We almost never truly know the real intent of a person’s comment. A complement could really be an attempt to manipulate. An insult may have been meant as a joke. One invitation is friendly while another is an obligation. Even a gesture or facial expression could be intended to be positive or neutral but assumed to be hurtful. So, you might as well assume positive intent when you really don’t know for sure the intent. Why? The mental and physical energy resulting in assuming positive intent will set you up to respond in a more healthy way, even if it turns out the intent was negative. It is both protective and practical – useful between us adults, between us and kids, and to encourage between kids. We can call it API for a short reminder for Assume Positive Intent.
A 10 year-old student just came in while I was writing this. In the middle of our session he took out his iPad and put on his headphones. I told him about what I was writing and that I could assume he’s bored and he said, “No, I like this. I just like to do a lot of things at once. I can still listen and talk and do this too.” I asked him for an example of the above concept at home and he said, “If my little brother is in a good mood and steals my Lego piece then I know he just wants to play. But, if I got him in trouble and he then stole a Lego piece then I know he did it on purpose to get back at me.”
Does that make sense that he’d do that? “Yes, he got in big trouble from what I told mom, then it makes sense he’d try to get back at me.”
Does knowing that help you not get as mad? “No, it makes me more pumped up and we go back and forth until I finally say, ‘I don’t want to fight with you anymore’ and sometimes he agrees and we stop fighting.”
Will you catch it earlier as you grow up? “Yeah, I realize it’s not worth it and he’s just trying to get back at me, not being mean for no reason, so it’s easier to stop fighting.”

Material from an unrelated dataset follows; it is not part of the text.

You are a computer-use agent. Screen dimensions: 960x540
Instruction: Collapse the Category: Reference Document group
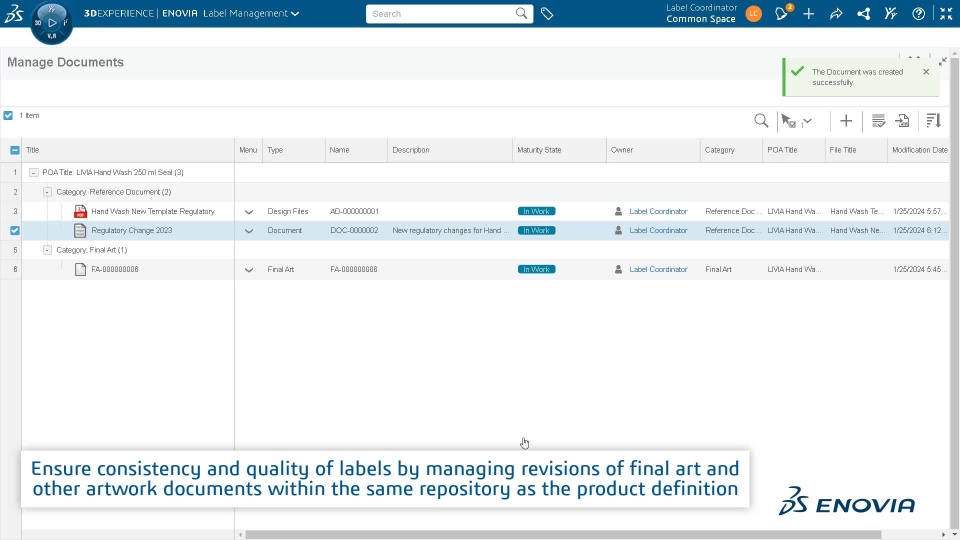48,191
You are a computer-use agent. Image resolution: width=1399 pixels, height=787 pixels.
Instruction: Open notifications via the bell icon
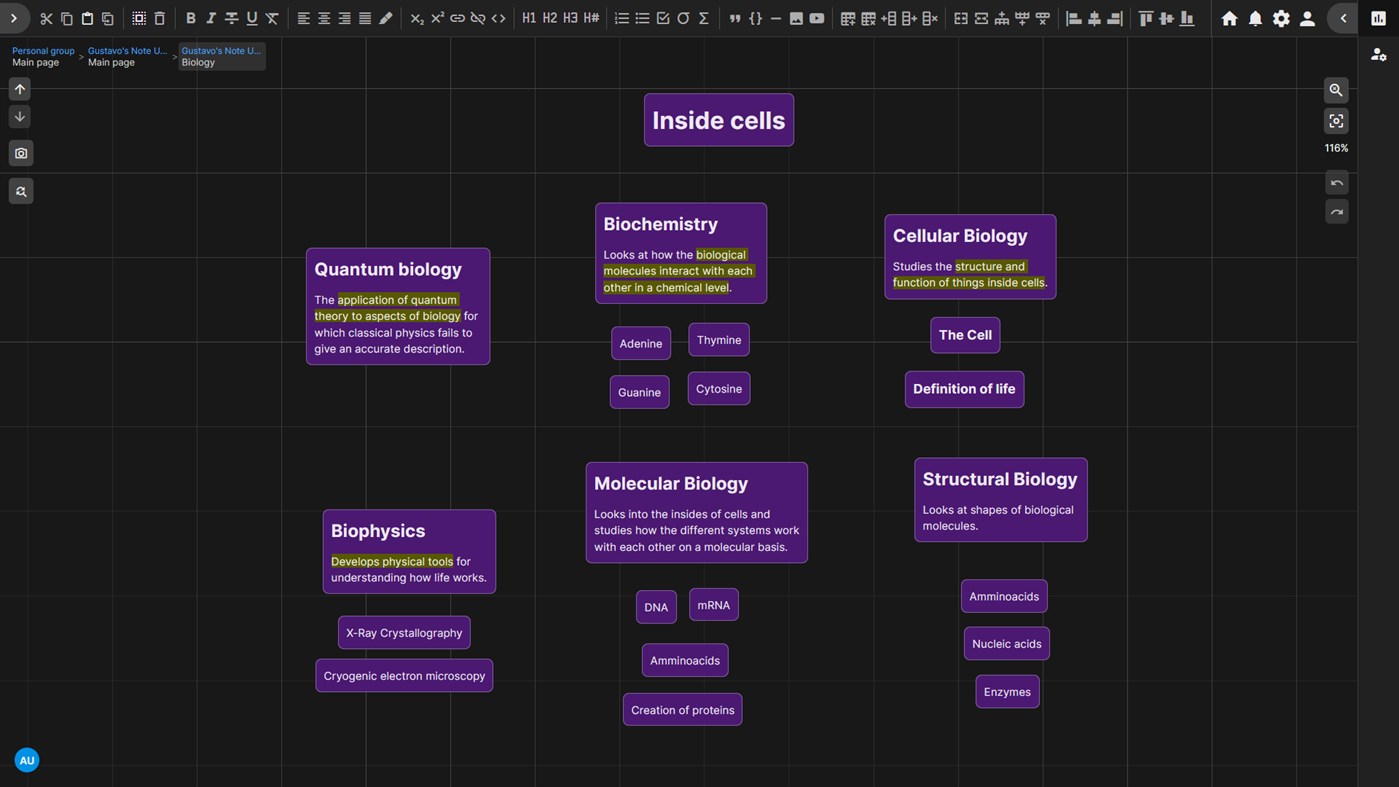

This is what I mean by Assume Positive Intent… What’s a kid way to say this? “Positive means plus and negative means minus. Be a plusser not a minusser. Don’t be a put down. Be a put up… Someone has to take a stand and say ‘I don’t want to do this anymore. Can we shake on it?’”
So, as parents, educators and role models, what do think about us being good models of API? It’s so natural to assume negative intention based on our own personal histories. Also, probably it helped our ancestors survive 10,000 years ago. To assume danger and be wrong was fine, but to assume positive intent and be wrong could’ve been deadly. So those who assumed negative intent were more likely to survive. (Some of you know that Evolution Psychologists call this negativity bias.) But that was then and now is now. So, maybe we can help each other overcome decades (centuries?) of programming and learn to assume positive intent. Good for us. Good for the people we interact with.
When someone seems to be assuming negative intent, all we need to do is say “API” to help the other person at least consider the positive intent of the other person. What do you think about us helping each other and our students/children become better plussers?
Of course, sometimes a person’s intent is indeed negative. But, again, we humans tend to jump faster than the speed of thought to assuming negative intent. THAT (negative) assuming is the assuming we’re all famously warned against doing, not positive assuming. The point here is that unless we know the intent with 100% certainty (beyond “well it’s obvious”), assuming positive or neutral intent helps us mentally and physically remain (or get ourselves back into) a state of mind-body equanimity conducive to responding wisely and helpfully to everyone involved. Easier said than done; that’s why we need each other’s help to practice this valuable skill.